(Data shown)

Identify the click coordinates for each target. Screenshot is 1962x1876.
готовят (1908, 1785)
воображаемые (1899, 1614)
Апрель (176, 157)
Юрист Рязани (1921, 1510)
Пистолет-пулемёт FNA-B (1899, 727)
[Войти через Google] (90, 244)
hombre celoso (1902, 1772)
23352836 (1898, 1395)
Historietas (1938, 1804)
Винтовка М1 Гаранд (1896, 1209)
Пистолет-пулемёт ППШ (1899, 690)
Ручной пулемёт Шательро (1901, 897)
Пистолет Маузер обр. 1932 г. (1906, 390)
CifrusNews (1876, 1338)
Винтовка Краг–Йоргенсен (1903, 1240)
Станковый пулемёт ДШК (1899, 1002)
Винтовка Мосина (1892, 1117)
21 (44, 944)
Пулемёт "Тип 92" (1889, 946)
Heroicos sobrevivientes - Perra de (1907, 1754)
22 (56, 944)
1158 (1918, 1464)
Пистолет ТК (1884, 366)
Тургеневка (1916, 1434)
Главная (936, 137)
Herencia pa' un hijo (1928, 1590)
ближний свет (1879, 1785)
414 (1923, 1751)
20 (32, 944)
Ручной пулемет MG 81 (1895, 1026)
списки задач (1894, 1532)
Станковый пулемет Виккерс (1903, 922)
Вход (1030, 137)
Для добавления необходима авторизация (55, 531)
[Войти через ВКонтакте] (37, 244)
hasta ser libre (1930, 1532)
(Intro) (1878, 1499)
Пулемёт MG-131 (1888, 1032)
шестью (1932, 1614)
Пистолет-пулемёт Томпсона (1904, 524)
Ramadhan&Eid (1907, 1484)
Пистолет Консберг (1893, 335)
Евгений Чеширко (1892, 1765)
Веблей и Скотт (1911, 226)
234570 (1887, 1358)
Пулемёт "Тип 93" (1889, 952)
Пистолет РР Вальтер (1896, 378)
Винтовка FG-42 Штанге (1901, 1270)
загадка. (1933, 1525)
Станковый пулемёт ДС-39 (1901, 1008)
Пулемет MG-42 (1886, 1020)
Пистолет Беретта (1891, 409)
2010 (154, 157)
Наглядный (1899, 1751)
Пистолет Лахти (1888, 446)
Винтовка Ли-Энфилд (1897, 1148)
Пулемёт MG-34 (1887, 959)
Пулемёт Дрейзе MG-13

(End Data shown)

● **Task details**: The records above are to be given again in full, exactly as written.

● **Answer section**:
Identify the click coordinates for each target. Screenshot is 1962x1876.
готовят (1908, 1785)
воображаемые (1899, 1614)
Апрель (176, 157)
Юрист Рязани (1921, 1510)
Пистолет-пулемёт FNA-B (1899, 727)
[Войти через Google] (90, 244)
hombre celoso (1902, 1772)
23352836 (1898, 1395)
Historietas (1938, 1804)
Винтовка М1 Гаранд (1896, 1209)
Пистолет-пулемёт ППШ (1899, 690)
Ручной пулемёт Шательро (1901, 897)
Пистолет Маузер обр. 1932 г. (1906, 390)
CifrusNews (1876, 1338)
Винтовка Краг–Йоргенсен (1903, 1240)
Станковый пулемёт ДШК (1899, 1002)
Винтовка Мосина (1892, 1117)
21 (44, 944)
Пулемёт "Тип 92" (1889, 946)
Heroicos sobrevivientes - Perra de (1907, 1754)
22 (56, 944)
1158 (1918, 1464)
Пистолет ТК (1884, 366)
Тургеневка (1916, 1434)
Главная (936, 137)
Herencia pa' un hijo (1928, 1590)
ближний свет (1879, 1785)
414 (1923, 1751)
20 (32, 944)
Ручной пулемет MG 81 (1895, 1026)
списки задач (1894, 1532)
Станковый пулемет Виккерс (1903, 922)
Вход (1030, 137)
Для добавления необходима авторизация (55, 531)
[Войти через ВКонтакте] (37, 244)
hasta ser libre (1930, 1532)
(Intro) (1878, 1499)
Пулемёт MG-131 (1888, 1032)
шестью (1932, 1614)
Пистолет-пулемёт Томпсона (1904, 524)
Ramadhan&Eid (1907, 1484)
Пистолет Консберг (1893, 335)
Евгений Чеширко (1892, 1765)
Веблей и Скотт (1911, 226)
234570 (1887, 1358)
Пулемёт "Тип 93" (1889, 952)
Пистолет РР Вальтер (1896, 378)
Винтовка FG-42 Штанге (1901, 1270)
загадка. (1933, 1525)
Станковый пулемёт ДС-39 (1901, 1008)
Пулемет MG-42 (1886, 1020)
Пистолет Беретта (1891, 409)
2010 (154, 157)
Наглядный (1899, 1751)
Пистолет Лахти (1888, 446)
Винтовка Ли-Энфилд (1897, 1148)
Пулемёт MG-34 (1887, 959)
Пулемёт Дрейзе MG-13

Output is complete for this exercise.